Wie dem auch sei, seit einigen Tagen “genießt” Herr Edathy die besondere Aufmerksamkeit der Medien und vor allem der Blogosphere. Die Fakten sind schnell berichtet: Zunächst echauffiert sich Herr Edathy über eine freie Journalistin, die nicht nur für die ZEIT sondern auch das Online-Magazin Telepolis schreibt, ohne ihn darauf in aller Deutlichkeit hingewiesen zu haben. Kurze Zeit später antwortet er in einem Telefoninterview mit dem Radiosender “Radio Eins” (RBB) auf die etwas flappsige Frage, ob er sich morgens nackt oder in Unterwäsche die Zähne putze, mit einem genervten “Was soll der Scheiß” und legt auf. Zugegeben, auch unsere Nerven würden blankliegen, wenn wir laufend die innenpolitischen Machwerke von Wolfgang Schäuble und seinen “Gesinnungsgenossen” verteidigen müssten. Die permante Kritik in den Medien, die ständigen Rüffel aus Karlsruhe - da können die Nerven schon mal blank liegen, nicht wahr, Herr Edathy?

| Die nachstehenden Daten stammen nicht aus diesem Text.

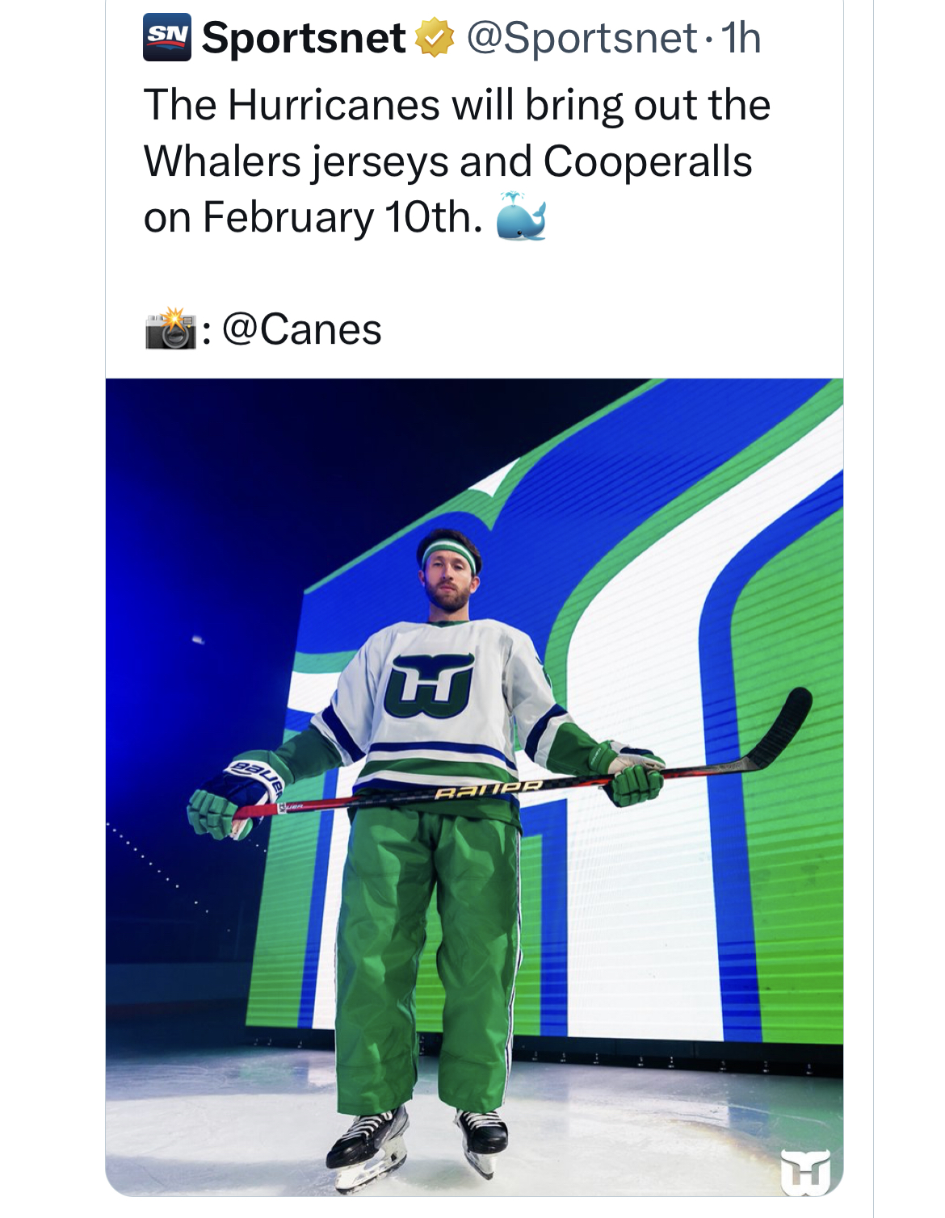Open the @Sportsnet handle link

pyautogui.click(x=582, y=38)
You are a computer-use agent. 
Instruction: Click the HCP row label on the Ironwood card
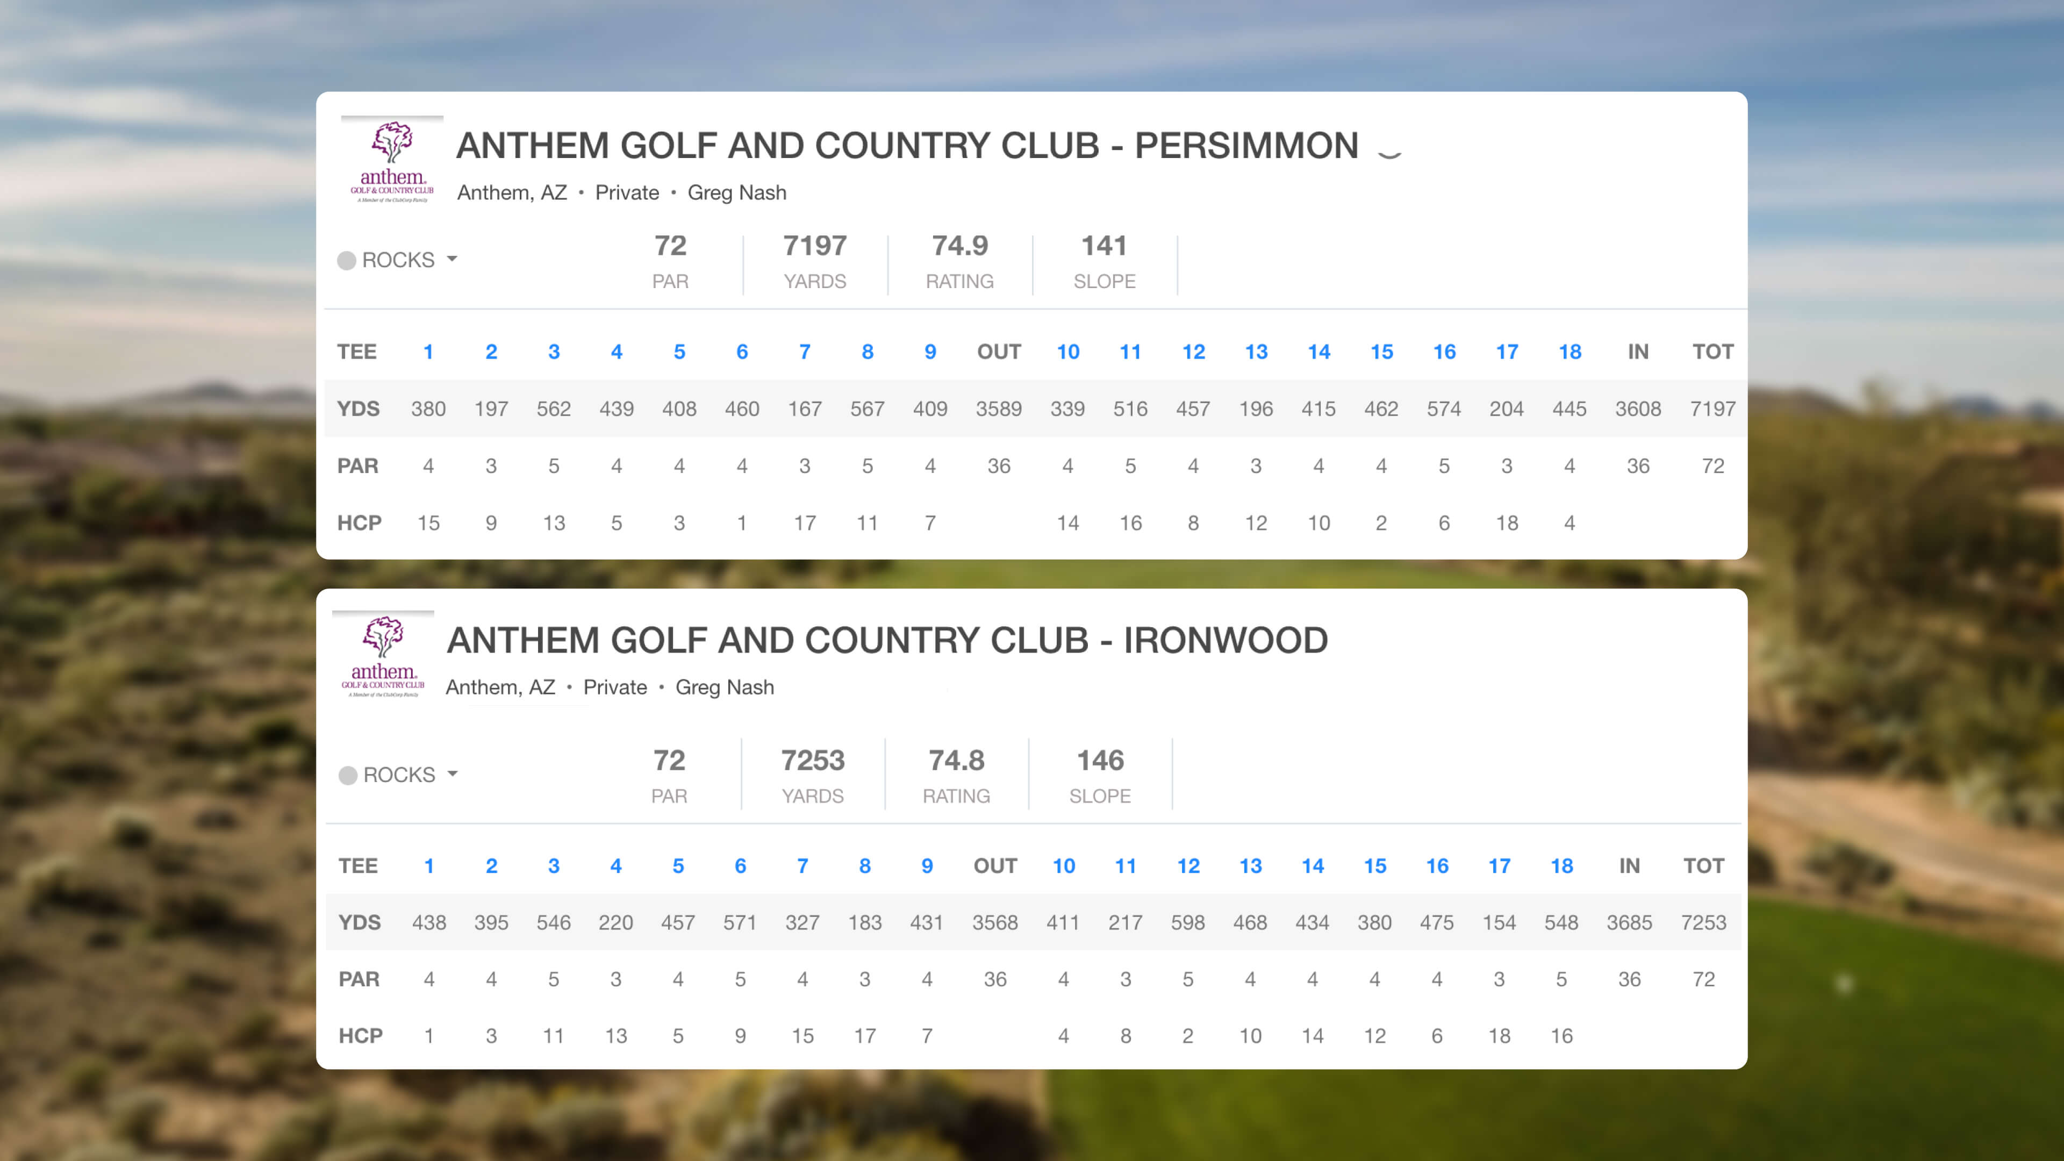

Naja, in jedem Fall hat er es in kürzester Zeit von der zweiten Reihe direkt in die Herzen deutscher Blogger geschafft - hier nur ein kleiner Ausschnitt aus den aktuellen Veröffentlichungen: jetzt.de, netzpolitik.org, redblog, gehirnstürm, dobschat, curious creatures und last but not least Helgoländer Vorbote.
Respekt - für soviel Präsenz in der Blogosphere muss man es in der SPD ansonsten schon mindestens bis zum Parteivorsitzenden gebracht haben. :o)
PS: Zwischenzeitlich hat sich Herr Edathy übrigens auf abgeordnetenwatch.de zu dem Interview geäußert:
“Ich finde in der Tat, dass man sich als Interviewpartner nicht jede Frechheit bieten lassen muss und dass es diesbezüglich Grenzen gibt. Diese waren in diesem Fall überschritten. Meine Privatsphäre geht Journalisten nichts an, insofern war die Interviefrage auch nicht ‘humorvoll’, sondern unverschämt. Eine Gesprächsgrundlage war somit nicht mehr gegeben. So einfach ist das.”
Seufz. Wenigstens im Nachgang einzuräumen, dass man etwas überreagiert hat, hätte noch einen Hauch von Souveränität gezeigt. So ist und bleibt es einfach nur peinlich.